On Mon 14-10-19 18:38:52, Anshuman Khandual wrote:
> 
> 
> On 10/14/2019 06:30 PM, Michal Hocko wrote:
> > On Mon 14-10-19 18:23:00, Anshuman Khandual wrote:
> >>
> >>
> >> On 10/14/2019 05:47 PM, Michal Hocko wrote:
> >>> On Fri 11-10-19 13:29:32, Andrew Morton wrote:
> >>>> alloc_gigantic_page() implements an allocation method where it scans over
> >>>> various zones looking for a large contiguous memory block which could not
> >>>> have been allocated through the buddy allocator.  A subsequent patch which
> >>>> tests arch page table helpers needs such a method to allocate PUD_SIZE
> >>>> sized memory block.  In the future such methods might have other use cases
> >>>> as well.  So alloc_gigantic_page() has been split carving out actual
> >>>> memory allocation method and made available via new
> >>>> alloc_gigantic_page_order().
> >>>
> >>> You are exporting a helper used for hugetlb internally. Is this really
> >>
> >> Right, because the helper i.e alloc_gigantic_page() is generic enough which
> >> scans over various zones to allocate a page order which could not be allocated
> >> through the buddy. Only thing which is HugeTLB specific in there, is struct
> >> hstate from where the order is derived with huge_page_order(). Otherwise it
> >> is very generic.
> >>
> >>> what is needed? I haven't followed this patchset but don't you simply
> >>
> >> Originally I had just implemented similar allocator inside the test itself
> >> but then figured that alloc_gigantic_page() can be factored out to create
> >> a generic enough allocator helper.
> >>
> >>> need a generic 1GB allocator? If yes then you should be looking at
> >>
> >> The test needs a PUD_SIZE allocator.
> >>
> >>> alloc_contig_range.
> >>
> >> IIUC alloc_contig_range() requires (start pfn, end pfn) for the region to be
> >> allocated. But before that all applicable zones need to be scanned to figure
> >> out any available and suitable pfn range for alloc_contig_range() to try.

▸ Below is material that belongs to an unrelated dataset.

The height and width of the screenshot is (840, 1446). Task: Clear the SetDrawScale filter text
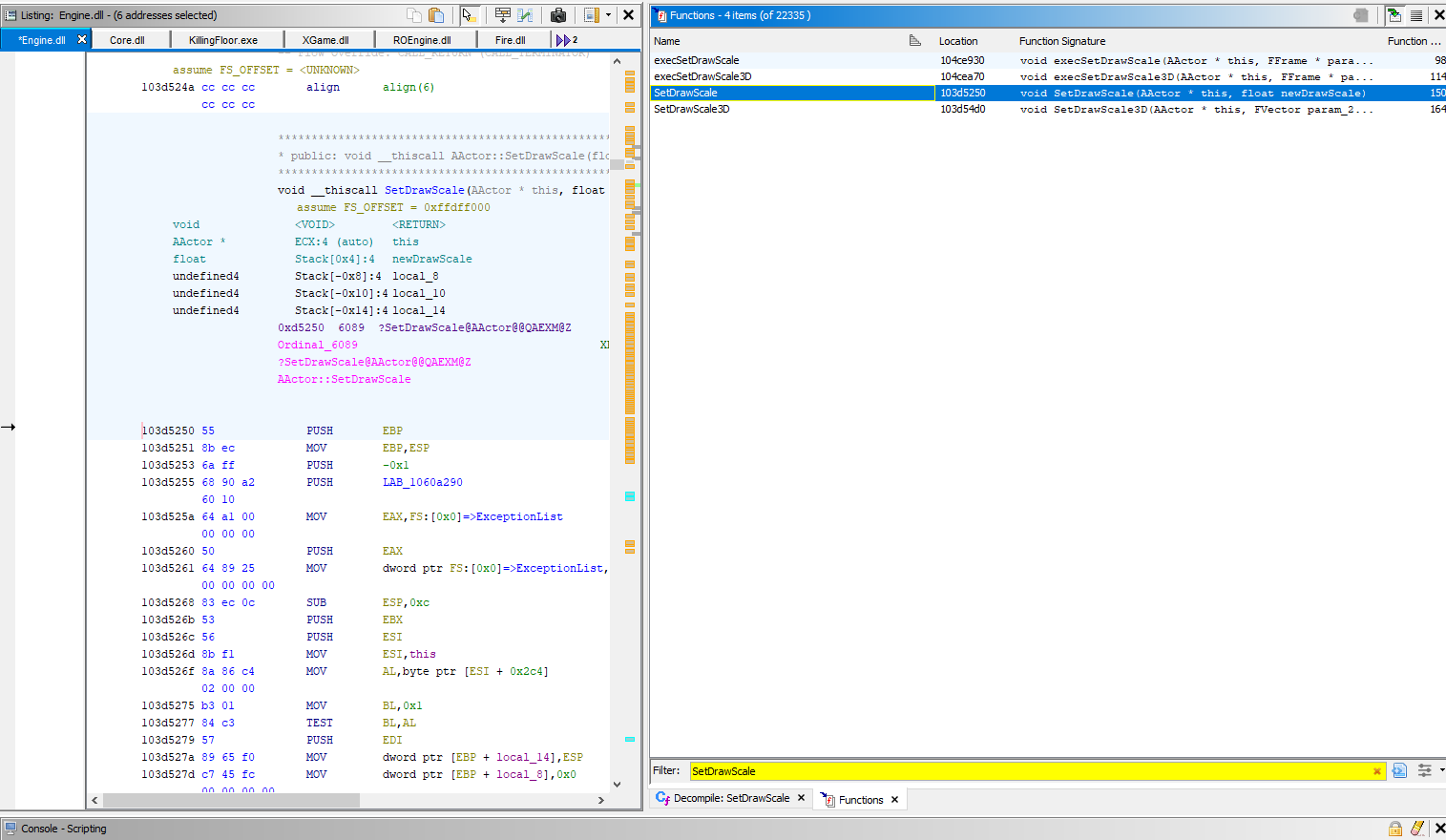pos(1376,771)
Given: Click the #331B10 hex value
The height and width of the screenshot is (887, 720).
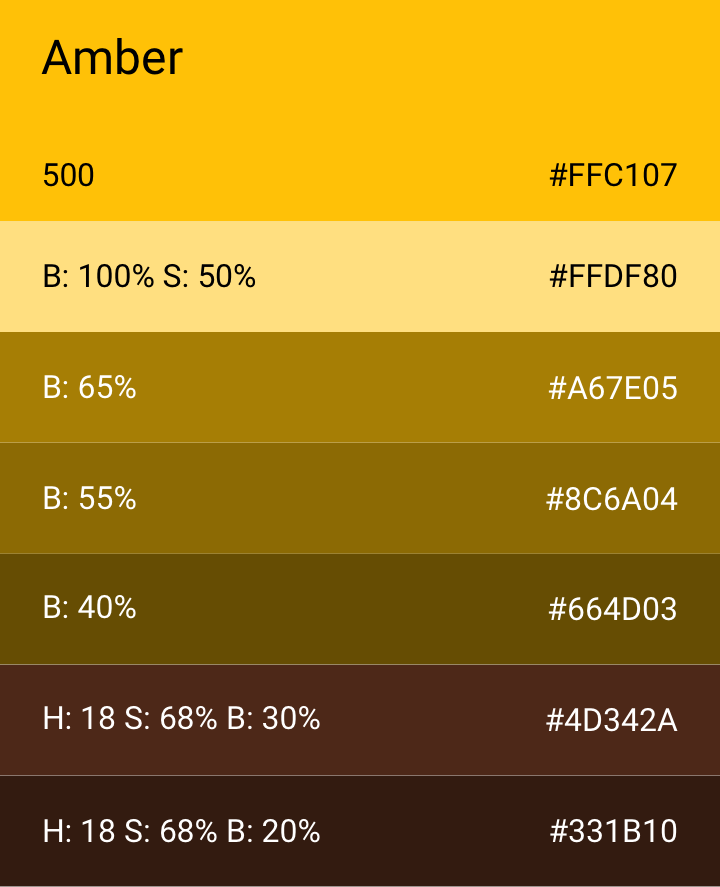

In
> >> this case pfn_range_valid_gigantic() check seemed reasonable while scanning
> >> the zones.
> >>
> >> If pfn_range_valid_gigantic() is good enough or could be made more generic,
> >> then the new factored alloc_gigantic_page_order() could be made a helper in
> >> mm/page_alloc.c
> > 
> > OK, thanks for the clarification. This all means that this patch is not
> > the right approach. If you need a more generic alloc_contig_range then
> > add it to page_alloc.c and make it completely independent on the hugetlb
> > config and the code. Hugetlb allocator can reuse that helper.
> 
> Sure. Just to confirm again, the checks on pfns in pfn_range_valid_gigantic()
> while looking for contiguous memory is generic enough in it's current form ?
> 
> static bool pfn_range_valid_gigantic(struct zone *z,
>                         unsigned long start_pfn, unsigned long nr_pages)
> {
>         unsigned long i, end_pfn = start_pfn + nr_pages;
>         struct page *page;
> 
>         for (i = start_pfn; i < end_pfn; i++) {
>                 if (!pfn_valid(i))
>                         return false;
> 
>                 page = pfn_to_page(i);
> 
>                 if (page_zone(page) != z)
>                         return false;
> 
>                 if (PageReserved(page))
>                         return false;
> 
>                 if (page_count(page) > 0)
>                         return false;
> 
>                 if (PageHuge(page))
>                         return false;
>         }
> 
>         return true;
> }

Yes, I do not think we want to allow allocating cross zones or other
used memory. This is more of a quick check than a correctness one. The
allocator has to make sure that all that is properly done while
isolating memory.

-- 
Michal Hocko
SUSE Labs


^ permalink raw reply	[flat|nested] 15+ messages in thread

* Re: + mm-hugetlb-make-alloc_gigantic_page-available-for-general-use.patch added to -mm tree
  2019-10-14 13:08       ` Anshuman Khandual
  2019-10-14 13:21         ` Michal Hocko
@ 2019-10-14 16:52         ` Mike Kravetz
  2019-10-15  9:57           ` Anshuman Khandual
  1 sibling, 1 reply; 15+ messages in thread
From: Mike Kravetz @ 2019-10-14 16:52 UTC (permalink / raw)
  To: Anshuman Khandual, Michal Hocko
  Cc: akpm, ard.biesheuvel, broonie, christophe.leroy, dan.j.williams,
	dave.hansen, davem, gerald.schaefer, gregkh, heiko.carstens, jgg,
	jhogan, keescook, kirill, linux, mark.rutland, mm-commits, mpe,
	paul.burton, paulus, penguin-kernel, peterz, ralf, rppt,
	schowdary, schwidefsky, Steven.Price, tglx, vbabka, vgupta,
	willy, yamada.masahiro, linux-mm

On 10/14/19 6:08 AM, Anshuman Khandual wrote:
> On 10/14/2019 06:30 PM, Michal Hocko wrote:
>>
>> OK, thanks for the clarification. This all means that this patch is not
>> the right approach. If you need a more generic alloc_contig_range then
>> add it to page_alloc.c and make it completely independent on the hugetlb
>> config and the code. Hugetlb allocator can reuse that helper.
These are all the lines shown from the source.